# [Task instructions]
The full listing should be set down exactly as it reads.

# [Records for the task]
※ ※ ※

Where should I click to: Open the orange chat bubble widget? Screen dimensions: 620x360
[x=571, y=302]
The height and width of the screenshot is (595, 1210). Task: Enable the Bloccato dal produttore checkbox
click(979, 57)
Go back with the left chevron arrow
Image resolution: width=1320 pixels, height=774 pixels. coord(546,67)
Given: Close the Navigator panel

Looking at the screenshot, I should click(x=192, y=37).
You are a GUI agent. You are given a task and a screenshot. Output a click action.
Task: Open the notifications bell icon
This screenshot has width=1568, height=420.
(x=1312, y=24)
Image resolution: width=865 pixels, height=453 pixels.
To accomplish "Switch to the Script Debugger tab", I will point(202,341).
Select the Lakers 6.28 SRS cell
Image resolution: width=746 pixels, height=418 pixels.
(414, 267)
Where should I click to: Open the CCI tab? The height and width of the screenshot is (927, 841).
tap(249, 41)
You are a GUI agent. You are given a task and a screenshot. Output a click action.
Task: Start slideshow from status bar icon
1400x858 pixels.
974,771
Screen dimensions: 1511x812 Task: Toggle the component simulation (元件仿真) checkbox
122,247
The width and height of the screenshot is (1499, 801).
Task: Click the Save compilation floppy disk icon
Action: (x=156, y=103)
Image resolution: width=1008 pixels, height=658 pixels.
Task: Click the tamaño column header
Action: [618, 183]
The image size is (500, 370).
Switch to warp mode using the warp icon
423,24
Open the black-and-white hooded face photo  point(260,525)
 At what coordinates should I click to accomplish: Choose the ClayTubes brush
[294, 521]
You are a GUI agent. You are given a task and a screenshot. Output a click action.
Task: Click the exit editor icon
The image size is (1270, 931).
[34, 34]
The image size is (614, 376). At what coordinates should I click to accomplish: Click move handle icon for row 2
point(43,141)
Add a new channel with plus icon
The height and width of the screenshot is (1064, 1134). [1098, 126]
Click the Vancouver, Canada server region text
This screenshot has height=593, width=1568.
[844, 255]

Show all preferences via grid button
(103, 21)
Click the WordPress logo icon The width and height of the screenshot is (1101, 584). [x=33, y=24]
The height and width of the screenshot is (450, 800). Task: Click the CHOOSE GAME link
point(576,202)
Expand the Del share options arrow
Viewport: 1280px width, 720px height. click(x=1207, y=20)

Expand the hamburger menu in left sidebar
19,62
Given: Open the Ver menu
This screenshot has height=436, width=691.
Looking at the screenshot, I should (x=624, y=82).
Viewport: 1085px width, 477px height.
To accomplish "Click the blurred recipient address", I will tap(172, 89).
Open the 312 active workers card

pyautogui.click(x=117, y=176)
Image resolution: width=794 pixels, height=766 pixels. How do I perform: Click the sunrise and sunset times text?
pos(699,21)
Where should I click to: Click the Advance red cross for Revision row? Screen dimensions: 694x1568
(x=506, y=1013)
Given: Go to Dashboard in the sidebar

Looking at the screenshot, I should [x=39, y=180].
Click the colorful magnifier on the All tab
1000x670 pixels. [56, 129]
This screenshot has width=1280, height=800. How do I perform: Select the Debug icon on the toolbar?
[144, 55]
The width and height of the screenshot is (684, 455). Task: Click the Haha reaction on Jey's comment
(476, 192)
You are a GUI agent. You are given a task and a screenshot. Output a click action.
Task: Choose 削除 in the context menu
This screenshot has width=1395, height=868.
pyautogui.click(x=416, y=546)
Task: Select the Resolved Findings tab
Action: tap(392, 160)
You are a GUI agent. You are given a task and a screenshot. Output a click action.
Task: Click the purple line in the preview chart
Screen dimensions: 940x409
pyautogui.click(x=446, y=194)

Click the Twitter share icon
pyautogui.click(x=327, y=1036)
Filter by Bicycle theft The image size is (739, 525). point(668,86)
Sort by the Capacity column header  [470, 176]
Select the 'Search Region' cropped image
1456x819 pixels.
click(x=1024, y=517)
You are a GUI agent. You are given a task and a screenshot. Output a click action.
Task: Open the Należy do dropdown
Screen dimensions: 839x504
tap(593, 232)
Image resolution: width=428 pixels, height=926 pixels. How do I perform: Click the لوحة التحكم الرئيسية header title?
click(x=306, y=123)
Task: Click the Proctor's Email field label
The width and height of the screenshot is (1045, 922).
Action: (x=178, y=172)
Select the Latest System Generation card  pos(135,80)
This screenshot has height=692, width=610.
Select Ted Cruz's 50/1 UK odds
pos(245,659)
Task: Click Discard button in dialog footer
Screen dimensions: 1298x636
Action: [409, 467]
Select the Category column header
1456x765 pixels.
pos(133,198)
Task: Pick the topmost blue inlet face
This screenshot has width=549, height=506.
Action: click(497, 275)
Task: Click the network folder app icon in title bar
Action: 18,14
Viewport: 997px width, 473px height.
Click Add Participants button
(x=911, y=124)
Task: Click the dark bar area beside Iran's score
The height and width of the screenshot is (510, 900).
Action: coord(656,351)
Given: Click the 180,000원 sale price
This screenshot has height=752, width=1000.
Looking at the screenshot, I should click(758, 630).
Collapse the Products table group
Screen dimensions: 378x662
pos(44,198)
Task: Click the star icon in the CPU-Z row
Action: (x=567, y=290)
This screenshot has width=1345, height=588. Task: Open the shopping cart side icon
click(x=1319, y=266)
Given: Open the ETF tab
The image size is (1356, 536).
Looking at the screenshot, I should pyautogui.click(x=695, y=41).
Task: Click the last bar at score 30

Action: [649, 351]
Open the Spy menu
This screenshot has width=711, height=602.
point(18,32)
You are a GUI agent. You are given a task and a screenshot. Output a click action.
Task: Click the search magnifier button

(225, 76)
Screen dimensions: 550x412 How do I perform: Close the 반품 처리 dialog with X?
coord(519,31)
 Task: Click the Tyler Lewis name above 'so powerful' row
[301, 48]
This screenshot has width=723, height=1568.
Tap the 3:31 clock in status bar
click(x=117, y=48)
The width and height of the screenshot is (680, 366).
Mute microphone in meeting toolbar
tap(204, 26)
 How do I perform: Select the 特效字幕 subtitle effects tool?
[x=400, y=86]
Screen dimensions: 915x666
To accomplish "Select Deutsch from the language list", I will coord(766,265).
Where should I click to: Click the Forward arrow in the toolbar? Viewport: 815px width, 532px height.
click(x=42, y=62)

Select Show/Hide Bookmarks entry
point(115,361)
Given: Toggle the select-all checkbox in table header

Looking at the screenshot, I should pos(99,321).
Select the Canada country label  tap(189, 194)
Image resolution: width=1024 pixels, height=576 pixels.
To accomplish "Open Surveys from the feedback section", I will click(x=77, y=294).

※ ※ ※

# [Response to this task]
Where should I click to: Open the orange chat bubble widget? Screen dimensions: 620x360
[x=571, y=302]
The height and width of the screenshot is (595, 1210). Task: Enable the Bloccato dal produttore checkbox
click(979, 57)
Go back with the left chevron arrow
Image resolution: width=1320 pixels, height=774 pixels. coord(546,67)
Given: Close the Navigator panel

Looking at the screenshot, I should click(x=192, y=37).
You are a GUI agent. You are given a task and a screenshot. Output a click action.
Task: Open the notifications bell icon
This screenshot has width=1568, height=420.
(x=1312, y=24)
Image resolution: width=865 pixels, height=453 pixels.
To accomplish "Switch to the Script Debugger tab", I will point(202,341).
Select the Lakers 6.28 SRS cell
Image resolution: width=746 pixels, height=418 pixels.
(414, 267)
Where should I click to: Open the CCI tab? The height and width of the screenshot is (927, 841).
tap(249, 41)
You are a GUI agent. You are given a task and a screenshot. Output a click action.
Task: Start slideshow from status bar icon
1400x858 pixels.
974,771
Screen dimensions: 1511x812 Task: Toggle the component simulation (元件仿真) checkbox
122,247
The width and height of the screenshot is (1499, 801).
Task: Click the Save compilation floppy disk icon
Action: (x=156, y=103)
Image resolution: width=1008 pixels, height=658 pixels.
Task: Click the tamaño column header
Action: [618, 183]
The image size is (500, 370).
Switch to warp mode using the warp icon
423,24
Open the black-and-white hooded face photo  point(260,525)
 At what coordinates should I click to accomplish: Choose the ClayTubes brush
[294, 521]
You are a GUI agent. You are given a task and a screenshot. Output a click action.
Task: Click the exit editor icon
The image size is (1270, 931).
[34, 34]
The image size is (614, 376). At what coordinates should I click to accomplish: Click move handle icon for row 2
point(43,141)
Add a new channel with plus icon
The height and width of the screenshot is (1064, 1134). [1098, 126]
Click the Vancouver, Canada server region text
This screenshot has height=593, width=1568.
[844, 255]

Show all preferences via grid button
(103, 21)
Click the WordPress logo icon The width and height of the screenshot is (1101, 584). [x=33, y=24]
The height and width of the screenshot is (450, 800). Task: Click the CHOOSE GAME link
point(576,202)
Expand the Del share options arrow
Viewport: 1280px width, 720px height. click(x=1207, y=20)

Expand the hamburger menu in left sidebar
19,62
Given: Open the Ver menu
This screenshot has height=436, width=691.
Looking at the screenshot, I should (x=624, y=82).
Viewport: 1085px width, 477px height.
To accomplish "Click the blurred recipient address", I will tap(172, 89).
Open the 312 active workers card

pyautogui.click(x=117, y=176)
Image resolution: width=794 pixels, height=766 pixels. How do I perform: Click the sunrise and sunset times text?
pos(699,21)
Where should I click to: Click the Advance red cross for Revision row? Screen dimensions: 694x1568
(x=506, y=1013)
Given: Go to Dashboard in the sidebar

Looking at the screenshot, I should [x=39, y=180].
Click the colorful magnifier on the All tab
1000x670 pixels. [56, 129]
This screenshot has width=1280, height=800. How do I perform: Select the Debug icon on the toolbar?
[144, 55]
The width and height of the screenshot is (684, 455). Task: Click the Haha reaction on Jey's comment
(476, 192)
You are a GUI agent. You are given a task and a screenshot. Output a click action.
Task: Choose 削除 in the context menu
This screenshot has width=1395, height=868.
pyautogui.click(x=416, y=546)
Task: Select the Resolved Findings tab
Action: tap(392, 160)
You are a GUI agent. You are given a task and a screenshot. Output a click action.
Task: Click the purple line in the preview chart
Screen dimensions: 940x409
pyautogui.click(x=446, y=194)

Click the Twitter share icon
pyautogui.click(x=327, y=1036)
Filter by Bicycle theft The image size is (739, 525). point(668,86)
Sort by the Capacity column header  [470, 176]
Select the 'Search Region' cropped image
1456x819 pixels.
click(x=1024, y=517)
You are a GUI agent. You are given a task and a screenshot. Output a click action.
Task: Open the Należy do dropdown
Screen dimensions: 839x504
tap(593, 232)
Image resolution: width=428 pixels, height=926 pixels. How do I perform: Click the لوحة التحكم الرئيسية header title?
click(x=306, y=123)
Task: Click the Proctor's Email field label
The width and height of the screenshot is (1045, 922).
Action: (x=178, y=172)
Select the Latest System Generation card  pos(135,80)
This screenshot has height=692, width=610.
Select Ted Cruz's 50/1 UK odds
pos(245,659)
Task: Click Discard button in dialog footer
Screen dimensions: 1298x636
Action: [409, 467]
Select the Category column header
1456x765 pixels.
pos(133,198)
Task: Pick the topmost blue inlet face
This screenshot has width=549, height=506.
Action: click(497, 275)
Task: Click the network folder app icon in title bar
Action: 18,14
Viewport: 997px width, 473px height.
Click Add Participants button
(x=911, y=124)
Task: Click the dark bar area beside Iran's score
The height and width of the screenshot is (510, 900).
Action: coord(656,351)
Given: Click the 180,000원 sale price
This screenshot has height=752, width=1000.
Looking at the screenshot, I should click(758, 630).
Collapse the Products table group
Screen dimensions: 378x662
pos(44,198)
Task: Click the star icon in the CPU-Z row
Action: (x=567, y=290)
This screenshot has width=1345, height=588. Task: Open the shopping cart side icon
click(x=1319, y=266)
Given: Open the ETF tab
The image size is (1356, 536).
Looking at the screenshot, I should pyautogui.click(x=695, y=41).
Task: Click the last bar at score 30

Action: [649, 351]
Open the Spy menu
This screenshot has width=711, height=602.
point(18,32)
You are a GUI agent. You are given a task and a screenshot. Output a click action.
Task: Click the search magnifier button

(225, 76)
Screen dimensions: 550x412 How do I perform: Close the 반품 처리 dialog with X?
coord(519,31)
 Task: Click the Tyler Lewis name above 'so powerful' row
[301, 48]
This screenshot has width=723, height=1568.
Tap the 3:31 clock in status bar
click(x=117, y=48)
The width and height of the screenshot is (680, 366).
Mute microphone in meeting toolbar
tap(204, 26)
 How do I perform: Select the 特效字幕 subtitle effects tool?
[x=400, y=86]
Screen dimensions: 915x666
To accomplish "Select Deutsch from the language list", I will coord(766,265).
Where should I click to: Click the Forward arrow in the toolbar? Viewport: 815px width, 532px height.
click(x=42, y=62)

Select Show/Hide Bookmarks entry
point(115,361)
Given: Toggle the select-all checkbox in table header

Looking at the screenshot, I should pos(99,321).
Select the Canada country label  tap(189, 194)
Image resolution: width=1024 pixels, height=576 pixels.
To accomplish "Open Surveys from the feedback section", I will click(x=77, y=294).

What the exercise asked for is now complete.